29/02/2020
UN ARCHIVIO DEI DESAPARECIDOS DELL'AMERICA LATINA.
Il Centro di Giornalismo permanente, un collettivo di giornalisti indipendente attivo su Roma, sta promuovendo una raccolta fondi sul sito Produzionidalbasso.it per diffondere le storie che ha raccolto finora sui deasaparecidos dell'America Latina.
Il progetto si chiama Archivio desaparecido, con la finalità di creare, attraverso un lavoro di inchiesta giornalistica, un archivio digitale e multimediale, una raccolta di documenti e testimonianze, per mantenere la memoria su una delle pagine più drammatiche della storia della seconda metà del '900.
Tra il 1964 e il 1990 l'America Latina visse l'orrore dei regimi dittatoriali.
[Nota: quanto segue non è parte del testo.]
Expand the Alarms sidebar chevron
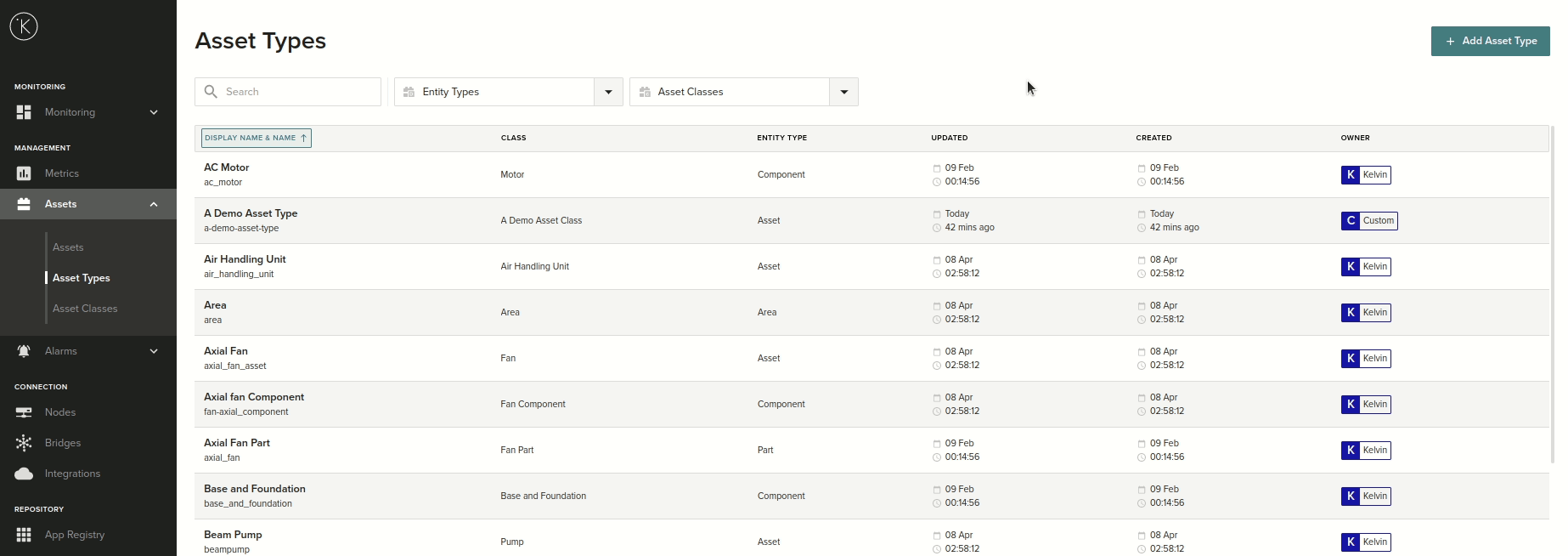Image resolution: width=1568 pixels, height=556 pixels. 154,351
Iniziò il Brasile e poi con un effetto domino devastante seguirono l'Argentina, l'Uruguay, l'Equador, il Cile e il Messico.
Le conseguenze furono terribili: le persone furono arrestate per motivi politici, o anche semplicemente accusate di avere compiuto attività contrarie al regime: bastava un sospetto per segnare inesorabilmente il destino di uno studente, un sindacalista, un prete, un qualunque cittadino.
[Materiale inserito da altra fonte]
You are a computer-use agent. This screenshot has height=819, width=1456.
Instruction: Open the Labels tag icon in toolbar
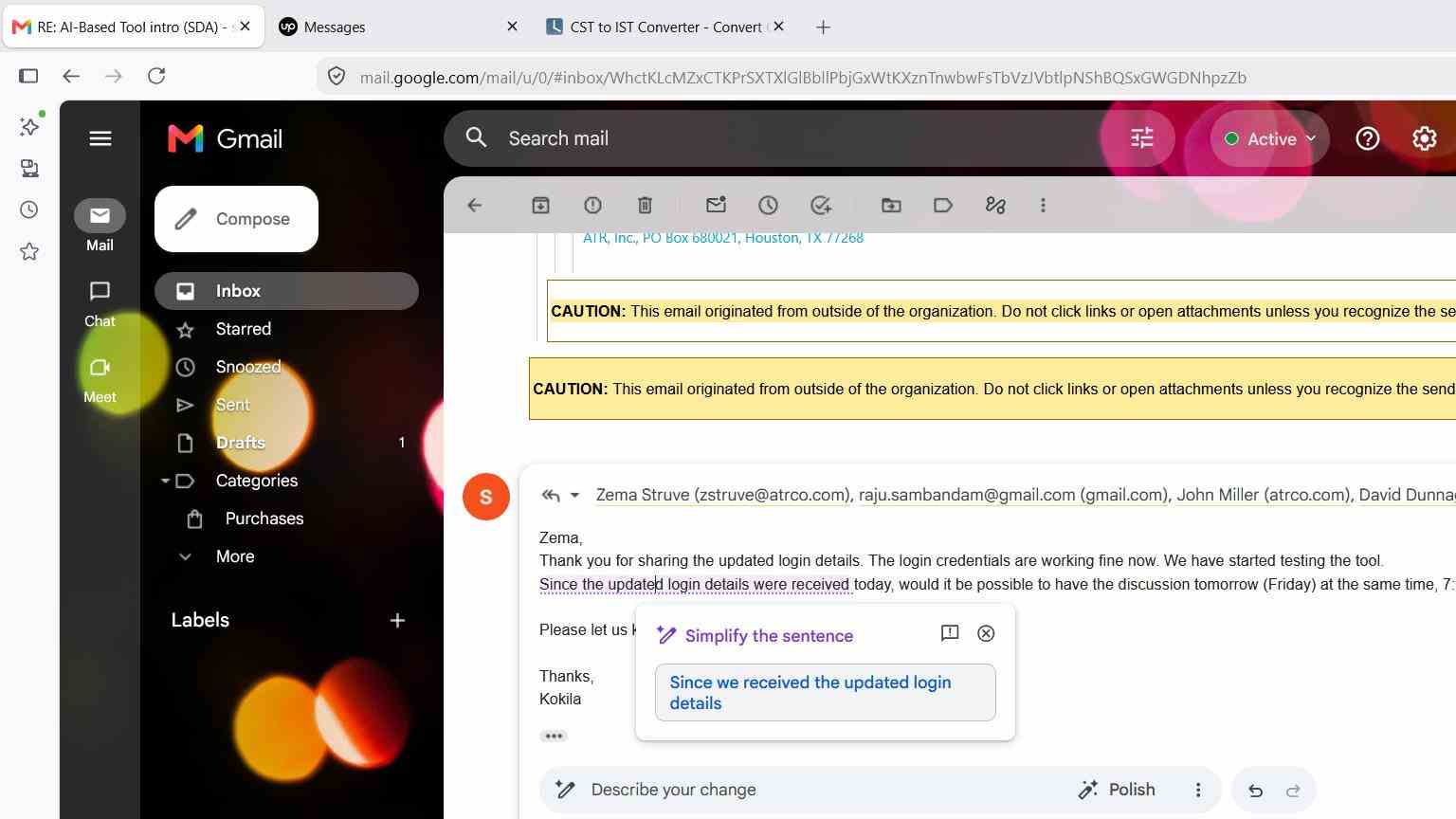pyautogui.click(x=943, y=205)
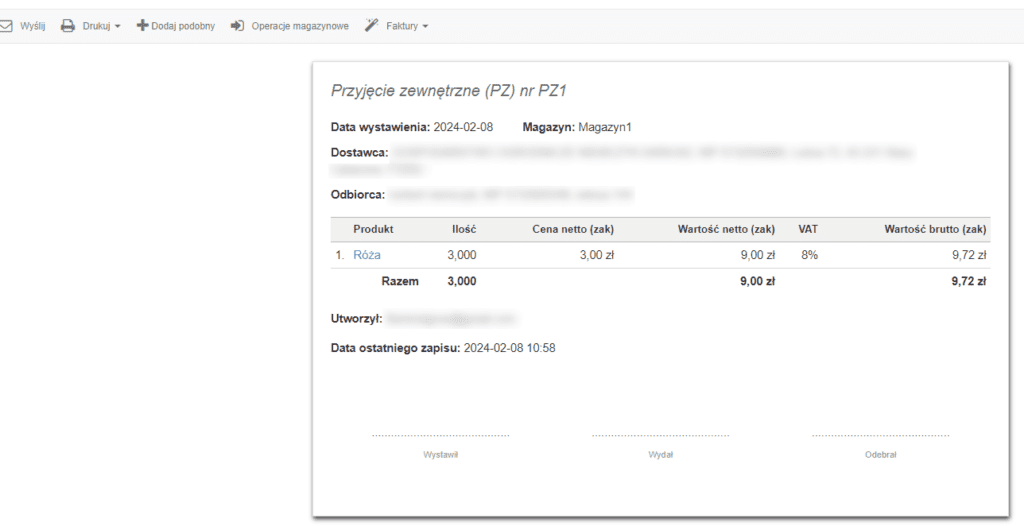Click the plus icon for Dodaj podobny
The width and height of the screenshot is (1024, 526).
142,26

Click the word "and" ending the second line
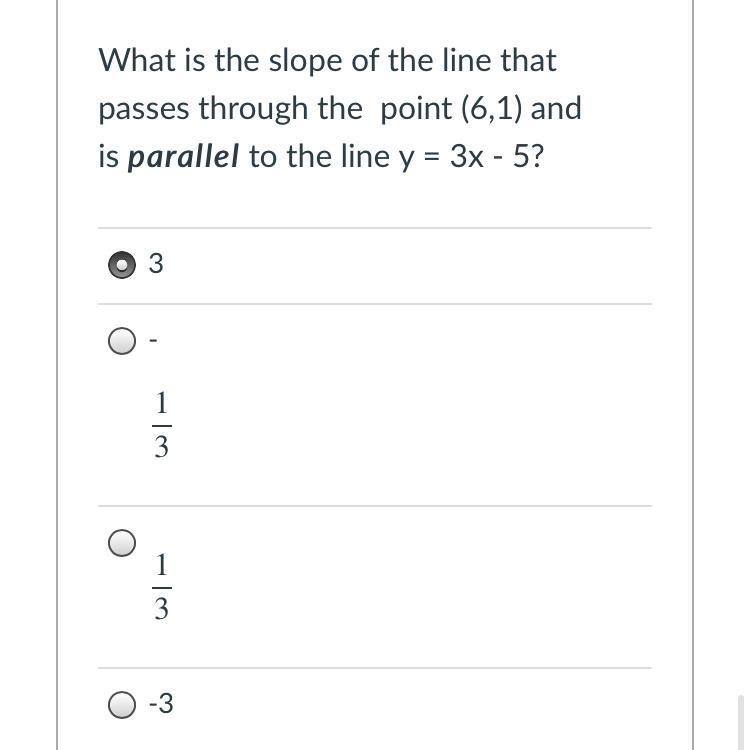[x=556, y=108]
Tra questi si intrecciano e rivivono le storie di tanti immigrati italiani, anche sardi, che lasciarono il loro paese negli anni 50 per cercare fortuna nel nuovo mondo. Ricordiamo tra le 40.000 vittime, di cui 30.000 desaparecidos, il tresnuraghese Martino Mastinu, di cui si sono p***e le tracce il 7 luglio 1976, quando fu sequestrato da un gruppo di militari.
Ridare un nome, un' identità e una storia a chi subì l'orrore di questi "crimini contro l'umanità" (Risoluzione Nazioni Unite n. 47/133 del 1992) è un dovere morale e civile.